The opinion of the court was delivered by: PORT
In the above-entitled actions, consolidated for hearing, the plaintiffs seek to enjoin the defendants from enforcing Article 71
of the New York Civil Practice Law and Rules. That Article governs the procedure in a replevin action, and permits the prehearing seizure of the subject matter of the action without the intervention or order of a judicial officer.
Temporary restraining orders were issued in each case restraining the defendants from making seizures pursuant to the provisions of Article 71
and three-judge courts were designated and convened pursuant to 28 U.S.C. § 2281 et seq.
After hearing argument, the three-judge court in each case continued by stipulation injunctions against seizure from the named plaintiffs by the named defendants pursuant to the provisions of Article 71, except when done by an order of a judge or court of competent jurisdiction. The court also refused to continue the actions as class actions. It was stipulated upon the oral argument that the application for temporary and permanent injunctive relief be heard and decided upon the record before the court without the taking of any oral evidence.
Article 71 provides for the bringing of an action "to try the right of possession of a chattel," historically known as a replevin action. It mandates that the Sheriff, upon delivery to him by the plaintiff in the action of an affidavit, undertaking and requisition [which is deemed to be the mandate of the court], seize the chattels described in the affidavit. If an action to recover the chattel has not been commenced, the statute requires that there be additionally delivered to him a summons and a complaint.
The requisition directs the Sheriff of any county where the chattel is found, to seize it. The Sheriff is obliged to serve upon the person from whose possession the chattel is seized, "a copy of the affidavit, requisition and undertaking delivered to him by the plaintiff." The statute does not by its terms require the Sheriff to serve the summons and complaint, which may have been delivered to him by the plaintiff-creditor. Moreover, the person in whose possession the chattel is found may not necessarily be a defendant in the action. Therefore there is no requirement that a summons and complaint be served upon the person from whose possession the chattel is taken, or upon anyone else at the time of such taking. Without fixing a time therefor, the statute requires that the affidavit, requisition and undertaking be served upon the defendants named in the action, unless the court otherwise orders.
The affidavit to be delivered to the Sheriff, among other things, shall identify the chattel to be seized and state the value thereof. The undertaking is in a specified amount "not less than twice the value of the chattel stated in the plaintiff's affidavit," conditioned to secure the return of the chattel to any person to whom possession is awarded or the payment of a judgment against the person giving the undertaking.
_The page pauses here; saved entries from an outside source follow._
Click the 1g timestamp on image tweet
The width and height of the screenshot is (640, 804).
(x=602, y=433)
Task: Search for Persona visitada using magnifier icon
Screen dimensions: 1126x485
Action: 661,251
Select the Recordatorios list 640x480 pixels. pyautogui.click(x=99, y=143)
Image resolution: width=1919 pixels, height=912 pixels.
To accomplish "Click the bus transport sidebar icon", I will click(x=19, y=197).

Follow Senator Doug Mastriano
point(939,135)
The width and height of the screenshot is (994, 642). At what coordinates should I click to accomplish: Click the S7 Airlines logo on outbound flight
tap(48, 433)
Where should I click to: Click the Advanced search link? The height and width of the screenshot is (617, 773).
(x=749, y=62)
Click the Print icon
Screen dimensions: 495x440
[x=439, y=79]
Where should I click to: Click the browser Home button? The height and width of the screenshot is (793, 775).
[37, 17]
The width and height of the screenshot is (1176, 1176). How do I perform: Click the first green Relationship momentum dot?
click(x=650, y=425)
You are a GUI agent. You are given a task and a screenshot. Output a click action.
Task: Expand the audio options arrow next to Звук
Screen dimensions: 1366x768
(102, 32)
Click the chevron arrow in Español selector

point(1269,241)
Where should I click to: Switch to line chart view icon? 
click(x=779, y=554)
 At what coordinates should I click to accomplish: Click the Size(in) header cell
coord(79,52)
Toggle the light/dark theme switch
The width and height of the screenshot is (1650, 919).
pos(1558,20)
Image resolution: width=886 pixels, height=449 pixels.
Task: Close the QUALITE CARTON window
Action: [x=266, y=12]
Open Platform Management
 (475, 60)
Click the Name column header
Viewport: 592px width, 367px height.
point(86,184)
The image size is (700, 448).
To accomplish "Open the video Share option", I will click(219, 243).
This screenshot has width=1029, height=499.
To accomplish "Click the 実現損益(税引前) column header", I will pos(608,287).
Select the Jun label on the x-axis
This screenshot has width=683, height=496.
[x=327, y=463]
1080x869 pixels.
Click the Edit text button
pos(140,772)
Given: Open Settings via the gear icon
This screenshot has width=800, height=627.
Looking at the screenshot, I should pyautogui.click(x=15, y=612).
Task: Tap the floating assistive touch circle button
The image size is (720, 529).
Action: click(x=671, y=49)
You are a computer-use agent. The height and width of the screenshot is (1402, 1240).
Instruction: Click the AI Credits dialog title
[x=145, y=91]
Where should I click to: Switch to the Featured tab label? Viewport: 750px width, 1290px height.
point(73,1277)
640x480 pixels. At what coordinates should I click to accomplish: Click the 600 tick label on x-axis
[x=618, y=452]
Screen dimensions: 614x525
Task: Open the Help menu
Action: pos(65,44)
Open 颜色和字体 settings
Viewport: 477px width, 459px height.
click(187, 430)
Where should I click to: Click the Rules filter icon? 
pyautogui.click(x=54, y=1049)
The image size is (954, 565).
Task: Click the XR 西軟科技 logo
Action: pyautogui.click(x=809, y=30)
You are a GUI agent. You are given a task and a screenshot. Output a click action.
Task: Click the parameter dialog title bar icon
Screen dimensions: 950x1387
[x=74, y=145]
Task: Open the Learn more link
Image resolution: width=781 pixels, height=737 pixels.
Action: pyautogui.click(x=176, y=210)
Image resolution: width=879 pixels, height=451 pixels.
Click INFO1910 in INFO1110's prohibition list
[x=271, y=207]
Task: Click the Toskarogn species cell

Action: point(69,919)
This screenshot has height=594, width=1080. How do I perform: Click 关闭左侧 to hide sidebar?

The Sheriff retains possession of the seized chattel for a period of three days after which he delivers it to the plaintiff, unless in the meantime a person claiming the right to possession has reclaimed the chattel by filing with the Sheriff a notice of reclaimer, an undertaking in the same amount as the plaintiff's, and an affidavit similar to that required of the plaintiff. The Sheriff retains the chattel for three days after which he delivers it to the reclaimer. At any time the chattel is in the possession of the Sheriff, the chattel may be ordered impounded by the court on motion and cause shown.
C.P.L.R. § 7110 provides that the Sheriff shall forcibly enter a building or enclosure in order to search for and seize the chattel.
Briefly stated, the plaintiff Laprease alleges that the defendant Raymours Furniture Co., Inc., has delivered an affidavit, requisition, undertaking and summons and complaint to the defendant Engle, Marshal for the City of Syracuse, requiring him to seize a bed, box-spring and mattress, a highchair, a chest, an eleven piece dinette set, and other household furnishings.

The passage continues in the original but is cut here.